A incidência de IOF de 5% sobre valores mensais superiores a R$ 50 mil em planos de previdência (VGBL), conforme anunciado pelo governo na quinta-feira, vai inibir o uso da modalidade no país, avaliam especialistas ouvidos pelo GLOBO.

A medida, que entrou em vigor na sexta-feira, 23, estabelece cobrança de IOF de 5% nos planos de seguro de vida com cobertura por sobrevivência com aportes mensais superiores a R$ 50 mil. Abaixo desse valor, não há cobrança de imposto. Em coletiva na quinta-feira, o secretário da Receita Federal, Robinson Barreirinhas, disse que o governo identificou "uma brecha para evasão fiscal em um instrumentos de previdência complementar" por pessoas de alta renda.

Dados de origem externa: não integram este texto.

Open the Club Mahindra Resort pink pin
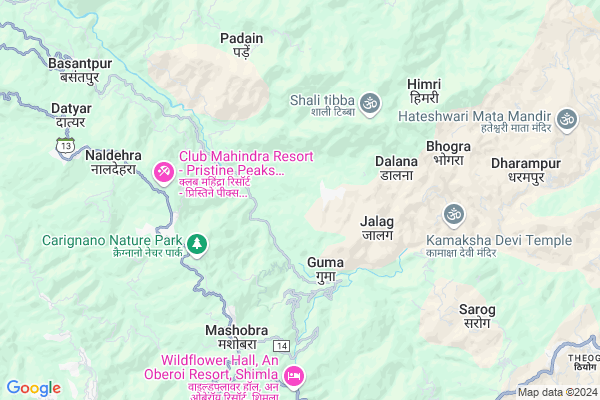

Para João Almeida, diretor de Wealth Management da Suno Wealth, haverá redução de aportes, já que a cobrança desincentiva aplicações altas, pois o investidor começaria com uma perda imediata de capital:

Se você aporta R$ 100 mil, no mesmo dia tem R$ 95 mil. O dinheiro precisa render só para recuperar o valor inicial. Isso torna o VGBL pouco atrativo para grandes aportes.

O economista questiona o argumento de isonomia usado pelo governo para justificar a medida, já que não há outros investimentos financeiros com taxa de entrada tão elevada. Para ele, trata-se de uma tentativa do governo de fechar o cerco em torno do planejamento patrimonial:

"Primeiro vieram os fundos exclusivos, depois as offshores. Agora, atingiram os fundos de previdência."

Segundo Almeida, a tendência é que o PGBL, outro tipo de plano previdenciário e que permanece isento da nova tributação, torne-se mais atraente em alguns casos. Outra possibilidade é que esses aportes sejam fatiados, com valores abaixo de R$ 50 mil mensais.

"R$ 50 mil por mês é um valor que poucos brasileiros aportam com frequência. Então, a mudança atinge quem vende uma empresa ou imóvel e quer aplicar R$ 1 milhão ou R$ 2 milhões de uma só vez. Isso não será mais feito via VGBL ou, então, será diluído em vários meses, com aportes menores" — afirma.

Cristiano Corrêa, professor de Finanças do Ibmec-SP, acredita que a medida é prejudicial para o segmento previdenciário:

"O governo alega que é para preservar a segurança previdenciária, mas não me parece uma justificativa. A sensação é que o governo tentou achar brechas para ter o mínimo de rendimento."

Por isso, Corrêa acredita que pode haver uma reavaliação sobre esse tipo de investimento, que tem objetivo de longo prazo:

"Em um país onde o juro é muito alto, as pessoas vão fazendo aplicações onde acham custos menores."

Haverá revisão de estratégias, diz tributarista

Eduardo Natal, sócio do escritório Natal & Manssur Advogados e presidente do Comitê de Transação Tributária da Associação Brasileira da Advocacia Tributária (Abat), afirma que a incidência do IOF altera significativamente a lógica de uso desse instrumento.

"Antes isento de IOF na entrada, o VGBL era visto como uma alternativa fiscalmente eficiente para alocação de grandes volumes, com tributação apenas sobre os rendimentos, conforme tabela regressiva, de 35% para resgates em até dois anos, caindo gradualmente até 10% após dez anos. Com o novo modelo, o governo busca equiparar o custo tributário de investidores que aportam valores mais elevados a uma carga média mínima próxima de 15% ao final do período de dez anos", desincentivando o uso intensivo do VGBL como ferramenta de planejamento fiscal de curto e médio prazo — explica o tributarista.

Para Natal, com isso, a medida anunciada pelo governo tende a inibir o uso do VGBL por investidores que realizavam grandes aportes mensais com o objetivo de obter economia fiscal, especialmente aqueles que visavam manter os recursos por longos períodos para alcançar a menor alíquota da tabela regressiva.

"A incidência imediata de 5% sobre o valor aportado compromete a eficiência tributária do produto para esse perfil. Com isso, é possível prever um esvaziamento parcial da modalidade ou, ao menos, uma reavaliação das estratégias, com redução dos aportes para valores inferiores ao limite de R$ 50 mil, de forma a evitar o novo encargo. Assim, a mudança não atinge a atratividade do VGBL para o investidor comum, mas impacta diretamente a estratégia de quem vinha utilizando o instrumento como veículo de alocação patrimonial com foco em redução fiscal", afirma.